Die überbordende Bürokratie hat es dem Banker besonders “angetan”. Sie erstickt ihn mitunter in der alltäglichen Arbeit. “Wenn wir in den 1990er Jahren dieses Monster gehabt hätten, dann hätte es vermutlich die Südharz Galerie und vieles andere Neue in Nordhausen und darüber hinaus nicht gegeben.”

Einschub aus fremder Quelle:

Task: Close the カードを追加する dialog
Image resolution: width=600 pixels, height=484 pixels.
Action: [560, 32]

Peter Herbst ist immer noch im “Westen” beheimatet. “Genau deshalb, weil es meine Heimat ist, meine Eltern lebten dort und ich kann mich einfach nicht davon trennen”, sagt er im Gespräch mit der nnz. Kurz nach seiner Scheidung, im Jahr 2015, gab es die Überlegung zum Ortswechsel, die jedoch wenig später wieder begraben wurde. Und so fährt er nahezu jeden Tag die 30 Kilometer hin und wieder zurück. Kurz nach 5 Uhr geht es in Bad Lauterberg los, eine halbe Stunde später ist er in der Bank. Auf den Straßen begegnet ihm dann eine Lichterkette von Fahrzeugen in Richtung Westen. Für ihn ein Indiz, dass immer noch viele Frauen und Männer ihrer Arbeit im “Westen” nachgehen. Als Banker weiß er warum - es wird eben immer noch unterschiedlich bezahlt.

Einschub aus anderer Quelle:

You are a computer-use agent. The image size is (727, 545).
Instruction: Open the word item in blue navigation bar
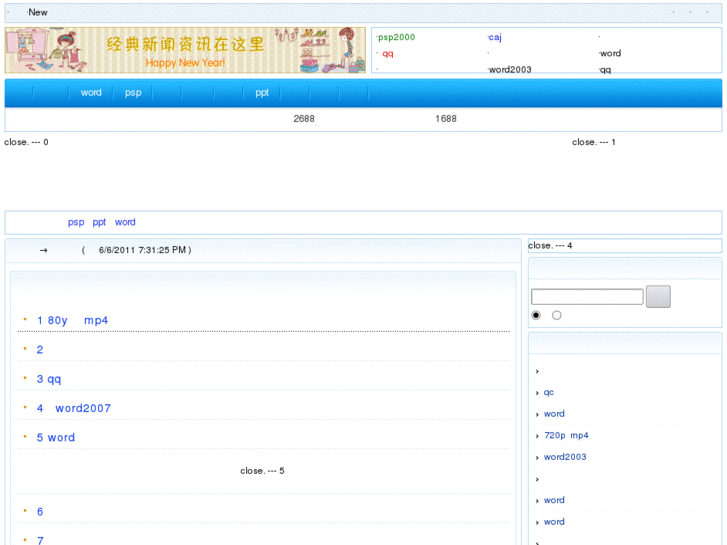[x=91, y=93]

In fünf Jahren will Herbst in Rente gehen. Bis dahin hofft er, dass ihm der Job noch Spaß macht. Der Nachwuchs ist inzwischen schon in die Vorstandsetage eingezogen. Peter Herbst und Marco Schmidt sitzen, man glaubt es kaum, in einem Arbeitszimmer und “es fühlt sich gut an”. Für Peter Herbst war das Team der Bank immer der Schlüssel zum Erfolg, wie die Mannschaft es im Fußball ist. Obwohl es immer schwerer wird, Nachwuchs für das Team zu finden, ist dem 60-jährigen nicht bange. Es gibt immer neue Ideen, die dann umgesetzt werden müssen. Zum Beispiel der Neubau der Volksbank in Sömmerda für zehn Millionen Euro, der vermutlich nicht so schnell vonstatten gehen wird wie der Bau der Südharz Galerie. Aber das hat schon wieder mit dem Reizwort “Bürokratie” zu tun.

Diese Bürokratie konnte dennoch nicht “verhindern”, dass die Nordthüringer Volksbank auf ein solides Geschäftsjahr 2021 zurückblicken kann. Unsere Bank hat in allen wichtigen Bereichen gute Zuwächse erzielt und ein gutes Betriebsergebnis erreicht. Die Bilanzsumme beträgt 850 Millionen Euro. Die bilanziellen Kundeneinlagen erreichten zum Jahresende 2021 den Betrag von 657 Millionen Euro. Der Schwerpunkt in der Beratung der Kundinnen und Kunden – ob persönlich oder im Onlinebanking – lag dabei in der Optimierung der Vermögensstruktur mit Schwerpunkt auf einen neuen Depot-Angebot für junge Kunden.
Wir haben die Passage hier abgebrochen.